How do multicore access shared memory at same time?

As far as I know, the shared memory has 8 banks.

If two stream processors assess the same bank, it seems that the speed of accssing memory is slow.

If two stream processors assess the different banks, it seems that the speed of accssing memory is fast.

My question is what communcation architecture is between processor and shared memory?? for example, is it ring, or bus?

Thanks for any responses.

I dont know.

But I can give you some information publicly available that might help you guess it. (NVIDIA will never give you the actual internal info… I would presume).

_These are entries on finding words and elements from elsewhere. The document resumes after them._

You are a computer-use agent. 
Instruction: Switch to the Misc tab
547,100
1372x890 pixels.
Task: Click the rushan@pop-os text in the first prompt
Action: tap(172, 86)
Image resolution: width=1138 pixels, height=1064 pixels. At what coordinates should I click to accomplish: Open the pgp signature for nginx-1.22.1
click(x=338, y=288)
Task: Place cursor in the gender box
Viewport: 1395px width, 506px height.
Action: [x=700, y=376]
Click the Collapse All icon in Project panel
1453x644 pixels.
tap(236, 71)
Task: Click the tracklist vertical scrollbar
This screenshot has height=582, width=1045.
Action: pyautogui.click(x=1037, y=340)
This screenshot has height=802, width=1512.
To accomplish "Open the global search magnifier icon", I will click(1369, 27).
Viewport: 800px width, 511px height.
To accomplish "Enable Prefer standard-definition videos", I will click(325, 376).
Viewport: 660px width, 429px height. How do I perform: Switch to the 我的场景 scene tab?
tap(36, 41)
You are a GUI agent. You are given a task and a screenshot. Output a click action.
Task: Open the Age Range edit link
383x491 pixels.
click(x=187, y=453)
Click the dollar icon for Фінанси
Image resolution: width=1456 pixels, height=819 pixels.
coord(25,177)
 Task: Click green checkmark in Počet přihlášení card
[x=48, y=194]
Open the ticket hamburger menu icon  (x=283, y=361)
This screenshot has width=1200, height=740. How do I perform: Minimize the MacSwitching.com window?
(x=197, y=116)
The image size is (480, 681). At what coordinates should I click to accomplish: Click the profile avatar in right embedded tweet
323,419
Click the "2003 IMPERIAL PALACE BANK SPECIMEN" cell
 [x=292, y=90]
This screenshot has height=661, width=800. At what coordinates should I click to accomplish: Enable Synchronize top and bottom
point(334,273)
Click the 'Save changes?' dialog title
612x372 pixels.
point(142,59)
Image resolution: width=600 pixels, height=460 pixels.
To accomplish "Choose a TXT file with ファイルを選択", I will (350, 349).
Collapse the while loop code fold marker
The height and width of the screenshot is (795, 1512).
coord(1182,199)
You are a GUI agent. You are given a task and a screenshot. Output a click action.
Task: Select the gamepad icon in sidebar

Following information could be wrong or even stupid. Reader discretion advised.

  1. SM is divided into banks

  2. Each CPU can access every bank (looks like a mesh in my mind)

  3. When all CPUs access same data (hence same bank), the data is broadcasted to all CPUs (Does broadcast ring a bell to you?)

  4. When multiple CPUs access diff data in the same bank, they are served one after another.

    (i) So, there must be a queue and a controller. Now read point number 2. CPUs are not directly connected to these memories but rather to the

    controller guarding access to each bank.

    (ii) This could also mean that the SM bank is actually not multiported. Only one data can be read at any given point of time.

    (iii) So, there is no point in having a separate channel of communication between the SM bank and each CPU. This means that all CPUs could share

        1 common bus with 1 bank. This will inturn facilitate BROADCASTING.

    (iv) However if the SM bank had been multi-ported, more data would be available at same time and it would make sense only if the SM bank has a private

     communication channel with each CPU in order to facilitate paralle communication.
     however this would necessitate the SM bank is 8-way multi-ported -- which to my limited knowledge sounds crazy.
    So, I would rule out this private communication channel with each CPU and assume that they are connected via a shared bus -- one per bank.
    Thus each CPU particpates in a shared bus per SM bank.

Now it is an open question whether it is bus or a ring… I would presume it is a bus.